Visualization of ICON's orbit around Earth. (Courtesy of NASA's Scientific Visualization Studio)

At 9:59 p.m. EDT this evening, Thursday, Oct. 10, NASA launched the Ionospheric Connection, or ICON, mission, putting into Earth orbit a satellite built largely at UC Berkeley's Space Sciences Laboratory to explore the dynamic region where Earth meets space, the ionosphere.

The mission is the first dedicated to studying how terrestrial weather can help drive space weather above, in the region where our upper atmosphere overlaps with the lowest reaches of space - a dynamic region where changes can disrupt radio, cell phone, and GPS communications used to guide airplanes and ships.

The launch aboard a Northrop Grumman Pegasus XL rocket dropped from an L1011 airplane was originally scheduled for June 2018 over the Pacific Ocean, but various glitches pushed it back to a fall 2019 launch window over the Atlantic.

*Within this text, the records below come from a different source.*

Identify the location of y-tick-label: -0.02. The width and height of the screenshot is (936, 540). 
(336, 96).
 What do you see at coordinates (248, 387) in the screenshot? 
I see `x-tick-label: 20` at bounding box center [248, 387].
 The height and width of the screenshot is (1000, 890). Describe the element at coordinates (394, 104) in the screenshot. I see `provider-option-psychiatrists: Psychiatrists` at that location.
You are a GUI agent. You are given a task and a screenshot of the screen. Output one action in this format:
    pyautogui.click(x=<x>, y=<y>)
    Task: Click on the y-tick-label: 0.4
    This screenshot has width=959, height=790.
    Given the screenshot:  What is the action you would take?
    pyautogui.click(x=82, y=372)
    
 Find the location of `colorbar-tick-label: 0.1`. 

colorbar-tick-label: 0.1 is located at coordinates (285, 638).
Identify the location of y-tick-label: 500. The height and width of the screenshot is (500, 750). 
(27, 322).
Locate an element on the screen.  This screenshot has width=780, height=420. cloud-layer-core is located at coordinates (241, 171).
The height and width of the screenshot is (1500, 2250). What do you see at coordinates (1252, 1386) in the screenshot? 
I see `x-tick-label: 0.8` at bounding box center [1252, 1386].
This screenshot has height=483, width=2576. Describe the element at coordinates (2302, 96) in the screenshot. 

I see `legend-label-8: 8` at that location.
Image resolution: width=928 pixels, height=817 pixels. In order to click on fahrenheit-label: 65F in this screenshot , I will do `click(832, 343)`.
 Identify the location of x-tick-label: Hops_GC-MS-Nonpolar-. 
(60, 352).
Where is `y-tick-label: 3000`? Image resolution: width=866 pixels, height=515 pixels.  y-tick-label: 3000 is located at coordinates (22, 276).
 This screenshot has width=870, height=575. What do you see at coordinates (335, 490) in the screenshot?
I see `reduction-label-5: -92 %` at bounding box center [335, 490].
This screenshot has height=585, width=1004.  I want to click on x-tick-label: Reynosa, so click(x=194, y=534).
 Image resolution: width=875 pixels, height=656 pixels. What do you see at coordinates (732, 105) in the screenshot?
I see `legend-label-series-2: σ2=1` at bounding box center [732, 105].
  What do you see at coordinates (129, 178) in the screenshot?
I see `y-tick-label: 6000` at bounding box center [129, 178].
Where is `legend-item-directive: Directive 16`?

The L1011 lifted off from Cape Canaveral Air Force Station, Florida, at 8:31 p.m. EDT before flying to an altitude of 39,000 feet and releasing the Pegasus rocket carrying the refrigerator-sized satellite. The solar panels that power the spacecraft successfully deployed after it reaching an orbit of about 360 miles. After an approximately month-long commissioning period, ICON will begin sending back its first science data in November.

"After years of work, I'm excited to get into orbit and turn on the spacecraft, open the doors on all our instruments," said UC Berkeley's Thomas Immel, ICON principal investigator. "ICON carries incredible capacity for science. I'm looking forward to surprising results and finally seeing the world through its eyes."